Novel Thermally Reduced Graphene Oxide Microsupercapacitor Fabricated via Mask-Free AxiDraw Direct Writing

We demonstrate a simple method to fabricate all solid state, thermally reduced graphene oxide (TRGO) microsupercapacitors (mu-SCs) prepared using the atmospheric pressure chemical vapor deposition (APCVD) and a mask-free axiDraw sketching apparatus. The Fourier transform infrared spectroscopy (FTIR) shows the extermination of oxygen functional groups as the reducing temperature (RT) increases, while the Raman shows the presence of the defect and graphitic peaks. The electrochemical performance of the mu-SCs showed cyclic voltammetry (CV) potential window of 0-0.8 V at various scan rates of 5-1000 mVs(-1) with a rectangular shape, depicting characteristics of electric double layer capacitor (EDLC) behavior. The mu-SC with 14 cm(-2) (number of digits per unit area) showed a 46% increment in capacitance from that of 6 cm(-2), which is also higher than the mu-SCs with 22 and 26 cm(-2). The TRGO-500 exhibits volumetric energy and power density of 14.61 mW h cm(-3) and 142.67 mW cm(-3), respectively.
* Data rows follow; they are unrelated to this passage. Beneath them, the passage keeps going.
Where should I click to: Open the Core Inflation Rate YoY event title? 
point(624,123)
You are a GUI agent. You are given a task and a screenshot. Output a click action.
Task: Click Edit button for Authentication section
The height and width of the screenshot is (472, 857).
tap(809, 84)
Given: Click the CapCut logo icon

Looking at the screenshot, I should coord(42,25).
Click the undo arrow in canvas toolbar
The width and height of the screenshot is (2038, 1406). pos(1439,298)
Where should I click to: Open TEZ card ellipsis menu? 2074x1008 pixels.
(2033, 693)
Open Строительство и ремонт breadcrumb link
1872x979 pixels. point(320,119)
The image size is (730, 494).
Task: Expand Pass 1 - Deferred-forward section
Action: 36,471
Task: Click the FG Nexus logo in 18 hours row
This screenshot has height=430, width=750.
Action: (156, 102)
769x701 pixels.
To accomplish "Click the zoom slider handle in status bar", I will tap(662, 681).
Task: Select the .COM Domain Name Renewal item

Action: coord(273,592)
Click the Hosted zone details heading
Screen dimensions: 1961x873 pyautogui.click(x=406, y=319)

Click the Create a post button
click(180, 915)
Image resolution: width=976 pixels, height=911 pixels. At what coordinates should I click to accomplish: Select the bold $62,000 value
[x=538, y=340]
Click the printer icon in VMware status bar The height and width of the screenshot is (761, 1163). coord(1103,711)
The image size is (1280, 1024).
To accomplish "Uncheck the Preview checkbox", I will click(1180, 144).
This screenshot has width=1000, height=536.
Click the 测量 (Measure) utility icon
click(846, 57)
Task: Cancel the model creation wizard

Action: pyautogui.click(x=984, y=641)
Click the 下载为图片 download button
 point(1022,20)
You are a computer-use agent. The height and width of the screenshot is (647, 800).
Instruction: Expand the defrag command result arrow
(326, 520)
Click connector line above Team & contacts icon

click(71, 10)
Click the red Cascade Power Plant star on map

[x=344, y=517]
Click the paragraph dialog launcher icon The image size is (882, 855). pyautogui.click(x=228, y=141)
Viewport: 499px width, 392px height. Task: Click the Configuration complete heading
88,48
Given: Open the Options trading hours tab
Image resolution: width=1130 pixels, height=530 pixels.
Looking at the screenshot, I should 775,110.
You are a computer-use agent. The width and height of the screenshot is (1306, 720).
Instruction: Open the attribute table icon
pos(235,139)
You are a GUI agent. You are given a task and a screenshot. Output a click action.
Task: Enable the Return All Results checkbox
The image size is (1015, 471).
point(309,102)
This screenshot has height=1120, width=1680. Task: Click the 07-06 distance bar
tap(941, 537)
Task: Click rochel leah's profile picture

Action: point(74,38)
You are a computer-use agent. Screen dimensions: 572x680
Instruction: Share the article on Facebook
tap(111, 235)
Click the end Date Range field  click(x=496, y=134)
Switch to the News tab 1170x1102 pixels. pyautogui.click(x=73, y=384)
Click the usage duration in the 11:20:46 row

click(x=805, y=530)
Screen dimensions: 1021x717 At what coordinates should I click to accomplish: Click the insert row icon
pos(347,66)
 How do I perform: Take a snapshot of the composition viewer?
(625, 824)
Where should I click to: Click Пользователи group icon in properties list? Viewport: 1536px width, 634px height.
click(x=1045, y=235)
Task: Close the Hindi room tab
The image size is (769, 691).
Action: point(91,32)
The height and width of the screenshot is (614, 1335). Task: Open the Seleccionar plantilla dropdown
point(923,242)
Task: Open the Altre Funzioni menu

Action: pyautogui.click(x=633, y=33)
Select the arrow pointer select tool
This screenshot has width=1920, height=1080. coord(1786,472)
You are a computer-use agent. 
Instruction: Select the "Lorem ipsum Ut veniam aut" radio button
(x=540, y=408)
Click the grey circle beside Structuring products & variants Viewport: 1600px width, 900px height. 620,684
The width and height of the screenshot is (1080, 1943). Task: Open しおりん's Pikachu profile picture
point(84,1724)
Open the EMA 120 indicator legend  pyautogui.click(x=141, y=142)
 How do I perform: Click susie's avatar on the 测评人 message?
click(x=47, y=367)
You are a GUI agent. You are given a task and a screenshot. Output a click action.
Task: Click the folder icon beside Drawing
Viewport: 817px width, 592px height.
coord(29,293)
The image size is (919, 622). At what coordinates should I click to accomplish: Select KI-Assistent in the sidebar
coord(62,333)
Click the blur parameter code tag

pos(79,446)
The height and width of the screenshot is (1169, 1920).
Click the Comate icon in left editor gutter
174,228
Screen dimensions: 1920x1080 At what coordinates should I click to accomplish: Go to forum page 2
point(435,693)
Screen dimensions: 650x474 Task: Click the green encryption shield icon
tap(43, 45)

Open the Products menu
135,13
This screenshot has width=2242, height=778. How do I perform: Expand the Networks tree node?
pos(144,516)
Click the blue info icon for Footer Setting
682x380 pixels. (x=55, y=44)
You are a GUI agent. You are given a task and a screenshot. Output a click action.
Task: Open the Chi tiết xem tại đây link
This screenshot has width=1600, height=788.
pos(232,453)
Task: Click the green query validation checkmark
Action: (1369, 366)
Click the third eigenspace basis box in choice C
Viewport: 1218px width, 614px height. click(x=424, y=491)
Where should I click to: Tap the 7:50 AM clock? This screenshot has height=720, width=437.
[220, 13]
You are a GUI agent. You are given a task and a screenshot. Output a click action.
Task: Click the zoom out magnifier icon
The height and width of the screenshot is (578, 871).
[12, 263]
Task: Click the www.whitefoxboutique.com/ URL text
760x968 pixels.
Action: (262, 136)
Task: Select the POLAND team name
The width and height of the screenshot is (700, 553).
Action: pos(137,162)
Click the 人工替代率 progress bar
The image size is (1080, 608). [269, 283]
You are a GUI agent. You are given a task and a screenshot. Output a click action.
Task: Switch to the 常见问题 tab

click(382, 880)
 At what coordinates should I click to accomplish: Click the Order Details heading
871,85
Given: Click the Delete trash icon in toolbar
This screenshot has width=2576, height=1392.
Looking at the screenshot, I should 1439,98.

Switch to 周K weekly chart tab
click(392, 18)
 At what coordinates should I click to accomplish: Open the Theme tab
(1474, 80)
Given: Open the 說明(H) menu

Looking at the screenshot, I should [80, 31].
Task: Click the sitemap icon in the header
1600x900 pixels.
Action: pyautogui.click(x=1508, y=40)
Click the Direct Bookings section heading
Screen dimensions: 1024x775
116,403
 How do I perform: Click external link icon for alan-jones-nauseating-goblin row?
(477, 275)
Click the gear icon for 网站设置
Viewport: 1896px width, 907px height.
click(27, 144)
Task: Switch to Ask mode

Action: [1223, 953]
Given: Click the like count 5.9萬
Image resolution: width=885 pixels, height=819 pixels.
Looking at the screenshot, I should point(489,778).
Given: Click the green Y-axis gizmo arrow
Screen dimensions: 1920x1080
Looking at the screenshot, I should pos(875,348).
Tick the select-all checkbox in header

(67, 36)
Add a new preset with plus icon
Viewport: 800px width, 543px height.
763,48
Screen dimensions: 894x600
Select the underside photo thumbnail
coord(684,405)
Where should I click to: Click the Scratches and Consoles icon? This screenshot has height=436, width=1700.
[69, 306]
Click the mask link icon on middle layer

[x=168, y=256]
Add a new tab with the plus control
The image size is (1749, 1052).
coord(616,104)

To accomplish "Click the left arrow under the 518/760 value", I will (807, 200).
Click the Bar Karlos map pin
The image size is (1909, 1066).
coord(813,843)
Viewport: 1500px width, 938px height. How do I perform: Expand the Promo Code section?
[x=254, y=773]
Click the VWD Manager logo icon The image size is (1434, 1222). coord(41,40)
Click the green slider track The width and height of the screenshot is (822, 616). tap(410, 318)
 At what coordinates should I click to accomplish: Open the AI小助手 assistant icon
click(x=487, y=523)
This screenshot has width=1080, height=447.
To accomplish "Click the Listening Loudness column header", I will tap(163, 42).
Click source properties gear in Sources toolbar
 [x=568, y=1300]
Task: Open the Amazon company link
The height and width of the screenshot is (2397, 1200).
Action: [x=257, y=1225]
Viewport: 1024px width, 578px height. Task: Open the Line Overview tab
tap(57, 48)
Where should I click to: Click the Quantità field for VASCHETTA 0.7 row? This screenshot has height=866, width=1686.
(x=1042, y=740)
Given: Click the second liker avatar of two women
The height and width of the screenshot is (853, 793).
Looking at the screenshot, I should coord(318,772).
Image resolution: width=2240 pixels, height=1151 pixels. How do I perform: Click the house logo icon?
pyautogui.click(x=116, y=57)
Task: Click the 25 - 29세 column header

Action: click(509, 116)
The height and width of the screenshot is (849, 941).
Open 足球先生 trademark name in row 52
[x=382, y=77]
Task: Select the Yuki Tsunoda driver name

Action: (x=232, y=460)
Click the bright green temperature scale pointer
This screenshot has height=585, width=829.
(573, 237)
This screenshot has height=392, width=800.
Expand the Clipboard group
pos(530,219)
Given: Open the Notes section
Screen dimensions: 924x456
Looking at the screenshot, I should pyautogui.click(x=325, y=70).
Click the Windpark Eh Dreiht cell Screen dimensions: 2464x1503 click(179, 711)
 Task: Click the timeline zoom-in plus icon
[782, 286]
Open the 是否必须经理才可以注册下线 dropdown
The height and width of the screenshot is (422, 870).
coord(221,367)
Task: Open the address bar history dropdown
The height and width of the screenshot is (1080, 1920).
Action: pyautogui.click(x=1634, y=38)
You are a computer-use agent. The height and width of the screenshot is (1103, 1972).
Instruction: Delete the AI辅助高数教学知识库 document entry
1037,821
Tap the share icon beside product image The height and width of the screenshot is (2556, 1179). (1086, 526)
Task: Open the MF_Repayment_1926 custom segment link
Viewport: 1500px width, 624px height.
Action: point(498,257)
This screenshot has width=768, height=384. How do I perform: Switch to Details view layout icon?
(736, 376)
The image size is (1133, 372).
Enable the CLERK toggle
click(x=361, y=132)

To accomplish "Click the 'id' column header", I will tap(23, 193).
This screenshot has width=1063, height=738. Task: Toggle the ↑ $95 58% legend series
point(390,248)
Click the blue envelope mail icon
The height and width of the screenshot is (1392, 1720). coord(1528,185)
The electrochemical impedance spectroscopy (EIS) showed the decrease in the equivalent series resistance (ESR) as a function of RT due to reduction of the resistive functional groups present in the sample. Bode plot showed a phase angel of -85 degrees for the TRGO-500 mu-SC device. The electrochemical performance of the mu-SC devices can be tuned by varying the RT, number of digits per unity area, and connection configuration (parallel or series).

Automated summary

This study presents a simple method for fabricating high-capacity thermally reduced graphene oxide microsupercapacitors using atmospheric pressure chemical vapor deposition and mask-free sketching apparatus. Experimental results demonstrate that the electrochemical performance can be effectively tuned by adjusting the reduction temperature and number of digits.